[Given data]
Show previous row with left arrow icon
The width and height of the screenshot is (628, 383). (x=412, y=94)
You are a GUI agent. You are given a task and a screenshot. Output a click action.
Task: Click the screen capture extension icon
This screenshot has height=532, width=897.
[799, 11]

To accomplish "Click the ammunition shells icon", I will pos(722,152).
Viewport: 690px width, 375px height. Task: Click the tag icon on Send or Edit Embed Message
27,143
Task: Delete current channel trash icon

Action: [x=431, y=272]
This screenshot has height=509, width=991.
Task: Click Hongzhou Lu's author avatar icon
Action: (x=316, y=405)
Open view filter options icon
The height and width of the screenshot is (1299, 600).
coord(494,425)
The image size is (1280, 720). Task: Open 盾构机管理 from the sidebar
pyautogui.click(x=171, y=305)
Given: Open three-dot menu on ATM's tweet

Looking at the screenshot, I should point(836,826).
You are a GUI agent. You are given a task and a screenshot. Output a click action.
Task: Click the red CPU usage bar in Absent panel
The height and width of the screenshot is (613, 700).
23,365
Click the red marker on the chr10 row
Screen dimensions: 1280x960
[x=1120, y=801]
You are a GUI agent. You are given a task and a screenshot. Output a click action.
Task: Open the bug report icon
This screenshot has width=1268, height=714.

[What you are asked to do]
Once you reach the line containing "The height and width of the screenshot is (613, 700).", transcribe it and each line after it through the end of the material, exactly and with nothing added.

[Expected answer]
The height and width of the screenshot is (613, 700).
23,365
Click the red marker on the chr10 row
Screen dimensions: 1280x960
[x=1120, y=801]
You are a GUI agent. You are given a task and a screenshot. Output a click action.
Task: Open the bug report icon
This screenshot has width=1268, height=714.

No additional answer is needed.